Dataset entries
= = = =

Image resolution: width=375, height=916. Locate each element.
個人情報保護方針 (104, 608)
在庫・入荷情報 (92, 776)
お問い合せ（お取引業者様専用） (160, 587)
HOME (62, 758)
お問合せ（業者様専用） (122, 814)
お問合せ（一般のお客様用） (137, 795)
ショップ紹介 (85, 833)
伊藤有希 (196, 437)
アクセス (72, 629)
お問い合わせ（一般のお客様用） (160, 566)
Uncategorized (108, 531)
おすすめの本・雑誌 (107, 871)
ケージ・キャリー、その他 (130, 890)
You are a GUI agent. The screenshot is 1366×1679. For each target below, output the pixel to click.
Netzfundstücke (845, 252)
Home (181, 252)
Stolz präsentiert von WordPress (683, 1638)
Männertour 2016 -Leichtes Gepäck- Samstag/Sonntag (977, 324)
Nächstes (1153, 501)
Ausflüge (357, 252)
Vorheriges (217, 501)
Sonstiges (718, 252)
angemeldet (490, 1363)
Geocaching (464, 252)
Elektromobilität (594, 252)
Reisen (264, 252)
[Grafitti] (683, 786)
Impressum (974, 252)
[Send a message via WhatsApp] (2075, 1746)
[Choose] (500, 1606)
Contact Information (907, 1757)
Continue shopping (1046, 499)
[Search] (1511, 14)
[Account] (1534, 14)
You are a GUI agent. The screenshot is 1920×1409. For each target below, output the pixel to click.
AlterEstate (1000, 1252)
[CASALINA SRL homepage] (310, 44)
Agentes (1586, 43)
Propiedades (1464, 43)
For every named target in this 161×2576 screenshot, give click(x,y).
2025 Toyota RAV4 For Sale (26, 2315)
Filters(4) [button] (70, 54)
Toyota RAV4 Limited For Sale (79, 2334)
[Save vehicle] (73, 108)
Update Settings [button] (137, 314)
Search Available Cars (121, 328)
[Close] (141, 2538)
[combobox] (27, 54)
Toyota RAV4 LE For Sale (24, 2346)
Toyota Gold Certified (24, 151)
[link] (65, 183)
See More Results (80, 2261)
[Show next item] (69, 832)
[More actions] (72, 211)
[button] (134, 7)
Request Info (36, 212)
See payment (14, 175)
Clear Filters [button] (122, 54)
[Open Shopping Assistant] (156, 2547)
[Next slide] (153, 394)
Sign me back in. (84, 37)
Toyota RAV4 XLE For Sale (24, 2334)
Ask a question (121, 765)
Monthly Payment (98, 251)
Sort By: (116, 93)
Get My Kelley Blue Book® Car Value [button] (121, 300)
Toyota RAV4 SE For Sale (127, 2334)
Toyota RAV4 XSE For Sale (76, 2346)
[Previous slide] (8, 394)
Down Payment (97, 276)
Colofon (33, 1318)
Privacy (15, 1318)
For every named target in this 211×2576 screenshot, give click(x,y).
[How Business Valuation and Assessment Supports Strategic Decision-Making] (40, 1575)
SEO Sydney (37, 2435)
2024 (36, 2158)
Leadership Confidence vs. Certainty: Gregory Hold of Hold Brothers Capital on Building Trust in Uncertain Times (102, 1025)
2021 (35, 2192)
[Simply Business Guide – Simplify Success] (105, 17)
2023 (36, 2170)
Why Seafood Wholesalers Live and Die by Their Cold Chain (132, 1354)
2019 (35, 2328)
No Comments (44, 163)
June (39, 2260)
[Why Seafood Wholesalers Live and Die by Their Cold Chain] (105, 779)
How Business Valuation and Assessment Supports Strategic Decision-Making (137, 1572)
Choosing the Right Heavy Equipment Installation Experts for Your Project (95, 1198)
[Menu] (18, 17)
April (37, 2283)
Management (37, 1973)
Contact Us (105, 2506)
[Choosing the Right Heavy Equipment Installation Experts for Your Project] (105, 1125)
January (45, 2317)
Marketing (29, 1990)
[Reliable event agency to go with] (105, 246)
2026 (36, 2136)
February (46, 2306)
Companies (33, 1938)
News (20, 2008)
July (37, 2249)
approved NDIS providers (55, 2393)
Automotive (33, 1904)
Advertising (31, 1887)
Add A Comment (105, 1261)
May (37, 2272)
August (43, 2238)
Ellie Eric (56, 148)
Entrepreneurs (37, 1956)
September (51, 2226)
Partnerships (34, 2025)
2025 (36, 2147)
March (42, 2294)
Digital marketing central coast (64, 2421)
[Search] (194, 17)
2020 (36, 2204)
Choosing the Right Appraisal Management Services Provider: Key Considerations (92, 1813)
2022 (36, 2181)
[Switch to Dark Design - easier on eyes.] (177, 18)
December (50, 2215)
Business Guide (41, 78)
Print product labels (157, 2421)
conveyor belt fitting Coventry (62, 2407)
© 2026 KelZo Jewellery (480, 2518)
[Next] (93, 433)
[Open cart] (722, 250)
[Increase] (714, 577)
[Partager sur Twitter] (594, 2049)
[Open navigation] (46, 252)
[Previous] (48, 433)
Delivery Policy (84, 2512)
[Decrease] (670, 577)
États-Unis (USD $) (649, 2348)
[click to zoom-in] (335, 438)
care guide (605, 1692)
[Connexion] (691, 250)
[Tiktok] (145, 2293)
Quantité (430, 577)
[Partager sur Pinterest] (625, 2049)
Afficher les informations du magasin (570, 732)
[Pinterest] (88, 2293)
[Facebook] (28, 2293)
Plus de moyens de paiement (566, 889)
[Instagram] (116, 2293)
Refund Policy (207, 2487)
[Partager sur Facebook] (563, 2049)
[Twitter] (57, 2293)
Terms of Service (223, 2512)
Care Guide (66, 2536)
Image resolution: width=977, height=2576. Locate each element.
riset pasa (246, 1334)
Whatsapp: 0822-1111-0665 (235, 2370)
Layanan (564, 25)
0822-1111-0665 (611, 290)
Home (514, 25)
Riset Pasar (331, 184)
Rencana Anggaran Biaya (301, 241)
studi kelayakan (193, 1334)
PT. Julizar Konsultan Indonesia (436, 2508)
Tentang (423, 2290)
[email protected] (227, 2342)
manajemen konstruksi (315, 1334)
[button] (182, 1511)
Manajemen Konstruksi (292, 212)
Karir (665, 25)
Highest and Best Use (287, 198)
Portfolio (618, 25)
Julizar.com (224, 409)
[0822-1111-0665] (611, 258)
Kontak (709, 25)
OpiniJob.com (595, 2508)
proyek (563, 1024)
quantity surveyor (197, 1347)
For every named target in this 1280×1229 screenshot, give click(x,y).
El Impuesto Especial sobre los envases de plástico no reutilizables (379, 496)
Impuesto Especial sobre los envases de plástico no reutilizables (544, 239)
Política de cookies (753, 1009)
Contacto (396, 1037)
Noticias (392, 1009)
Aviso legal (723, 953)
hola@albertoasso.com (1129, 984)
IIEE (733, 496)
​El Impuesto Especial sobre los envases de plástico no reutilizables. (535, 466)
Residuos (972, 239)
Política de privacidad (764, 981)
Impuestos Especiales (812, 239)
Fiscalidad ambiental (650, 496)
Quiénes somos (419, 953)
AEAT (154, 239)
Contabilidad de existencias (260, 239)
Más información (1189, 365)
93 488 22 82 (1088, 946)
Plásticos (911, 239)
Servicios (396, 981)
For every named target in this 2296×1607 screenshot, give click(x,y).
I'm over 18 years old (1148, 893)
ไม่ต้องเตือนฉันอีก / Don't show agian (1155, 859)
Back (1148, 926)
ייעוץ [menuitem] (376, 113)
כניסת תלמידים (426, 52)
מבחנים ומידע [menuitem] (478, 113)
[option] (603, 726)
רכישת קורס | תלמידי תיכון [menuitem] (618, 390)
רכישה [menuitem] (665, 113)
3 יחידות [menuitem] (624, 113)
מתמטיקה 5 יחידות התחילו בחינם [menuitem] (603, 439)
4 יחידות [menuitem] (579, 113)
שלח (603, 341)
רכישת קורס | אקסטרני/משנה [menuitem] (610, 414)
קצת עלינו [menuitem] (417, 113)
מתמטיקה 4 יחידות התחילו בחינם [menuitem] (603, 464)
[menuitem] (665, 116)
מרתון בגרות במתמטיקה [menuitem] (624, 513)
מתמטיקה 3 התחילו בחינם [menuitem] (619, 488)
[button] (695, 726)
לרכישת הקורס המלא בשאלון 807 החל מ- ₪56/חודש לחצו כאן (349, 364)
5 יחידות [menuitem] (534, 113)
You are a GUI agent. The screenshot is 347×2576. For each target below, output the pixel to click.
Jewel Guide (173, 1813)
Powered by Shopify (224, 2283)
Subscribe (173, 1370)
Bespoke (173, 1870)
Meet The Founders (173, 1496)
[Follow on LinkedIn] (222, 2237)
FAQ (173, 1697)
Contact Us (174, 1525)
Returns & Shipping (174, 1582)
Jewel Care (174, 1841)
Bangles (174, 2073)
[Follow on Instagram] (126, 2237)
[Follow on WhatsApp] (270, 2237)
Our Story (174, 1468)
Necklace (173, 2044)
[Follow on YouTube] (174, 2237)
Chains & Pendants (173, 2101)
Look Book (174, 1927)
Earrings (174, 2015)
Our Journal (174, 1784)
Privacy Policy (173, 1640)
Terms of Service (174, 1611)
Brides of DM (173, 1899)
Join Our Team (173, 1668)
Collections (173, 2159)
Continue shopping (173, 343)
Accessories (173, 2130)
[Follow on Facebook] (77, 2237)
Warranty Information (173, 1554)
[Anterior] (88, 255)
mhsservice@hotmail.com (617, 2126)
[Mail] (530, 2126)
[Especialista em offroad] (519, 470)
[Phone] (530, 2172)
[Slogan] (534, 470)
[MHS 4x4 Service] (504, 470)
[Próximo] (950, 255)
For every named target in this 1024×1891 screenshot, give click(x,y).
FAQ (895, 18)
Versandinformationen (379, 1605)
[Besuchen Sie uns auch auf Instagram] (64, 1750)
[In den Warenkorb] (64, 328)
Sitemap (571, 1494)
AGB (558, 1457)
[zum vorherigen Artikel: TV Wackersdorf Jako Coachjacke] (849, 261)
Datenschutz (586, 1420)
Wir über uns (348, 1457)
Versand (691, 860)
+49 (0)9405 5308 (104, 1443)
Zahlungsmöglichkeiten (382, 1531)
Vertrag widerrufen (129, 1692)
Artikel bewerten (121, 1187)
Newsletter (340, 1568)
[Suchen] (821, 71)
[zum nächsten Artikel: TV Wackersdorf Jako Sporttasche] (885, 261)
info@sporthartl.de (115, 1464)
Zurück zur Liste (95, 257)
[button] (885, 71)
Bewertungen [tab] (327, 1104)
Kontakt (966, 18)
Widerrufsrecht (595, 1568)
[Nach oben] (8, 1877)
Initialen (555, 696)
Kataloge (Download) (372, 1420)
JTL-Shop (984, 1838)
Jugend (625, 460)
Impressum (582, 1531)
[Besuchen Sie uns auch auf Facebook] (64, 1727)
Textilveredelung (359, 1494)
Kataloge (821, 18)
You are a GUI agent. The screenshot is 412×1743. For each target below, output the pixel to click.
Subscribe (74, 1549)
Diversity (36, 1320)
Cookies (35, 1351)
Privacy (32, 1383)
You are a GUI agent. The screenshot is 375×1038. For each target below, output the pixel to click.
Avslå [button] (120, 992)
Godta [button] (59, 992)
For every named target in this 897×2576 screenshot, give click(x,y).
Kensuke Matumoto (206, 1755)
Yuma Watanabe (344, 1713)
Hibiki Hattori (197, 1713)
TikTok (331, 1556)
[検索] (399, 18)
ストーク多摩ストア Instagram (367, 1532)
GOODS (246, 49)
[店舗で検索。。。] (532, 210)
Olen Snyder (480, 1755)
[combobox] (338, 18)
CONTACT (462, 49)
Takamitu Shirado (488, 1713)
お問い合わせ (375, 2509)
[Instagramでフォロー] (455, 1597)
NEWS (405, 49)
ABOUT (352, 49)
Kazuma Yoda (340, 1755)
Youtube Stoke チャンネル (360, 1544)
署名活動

= = = =

## What you need to do
Please give back, exactly as it stands above, the stretch from the line with "Business Guide (41, 78)" through the line with "Tentang (423, 2290)", and no line outside it.

## Finished task
Business Guide (41, 78)
Print product labels (157, 2421)
conveyor belt fitting Coventry (62, 2407)
© 2026 KelZo Jewellery (480, 2518)
[Next] (93, 433)
[Open cart] (722, 250)
[Increase] (714, 577)
[Partager sur Twitter] (594, 2049)
[Open navigation] (46, 252)
[Previous] (48, 433)
Delivery Policy (84, 2512)
[Decrease] (670, 577)
États-Unis (USD $) (649, 2348)
[click to zoom-in] (335, 438)
care guide (605, 1692)
[Connexion] (691, 250)
[Tiktok] (145, 2293)
Quantité (430, 577)
[Partager sur Pinterest] (625, 2049)
Afficher les informations du magasin (570, 732)
[Pinterest] (88, 2293)
[Facebook] (28, 2293)
Plus de moyens de paiement (566, 889)
[Instagram] (116, 2293)
Refund Policy (207, 2487)
[Partager sur Facebook] (563, 2049)
[Twitter] (57, 2293)
Terms of Service (223, 2512)
Care Guide (66, 2536)
Image resolution: width=977, height=2576. Locate each element.
riset pasa (246, 1334)
Whatsapp: 0822-1111-0665 (235, 2370)
Layanan (564, 25)
0822-1111-0665 (611, 290)
Home (514, 25)
Riset Pasar (331, 184)
Rencana Anggaran Biaya (301, 241)
studi kelayakan (193, 1334)
PT. Julizar Konsultan Indonesia (436, 2508)
Tentang (423, 2290)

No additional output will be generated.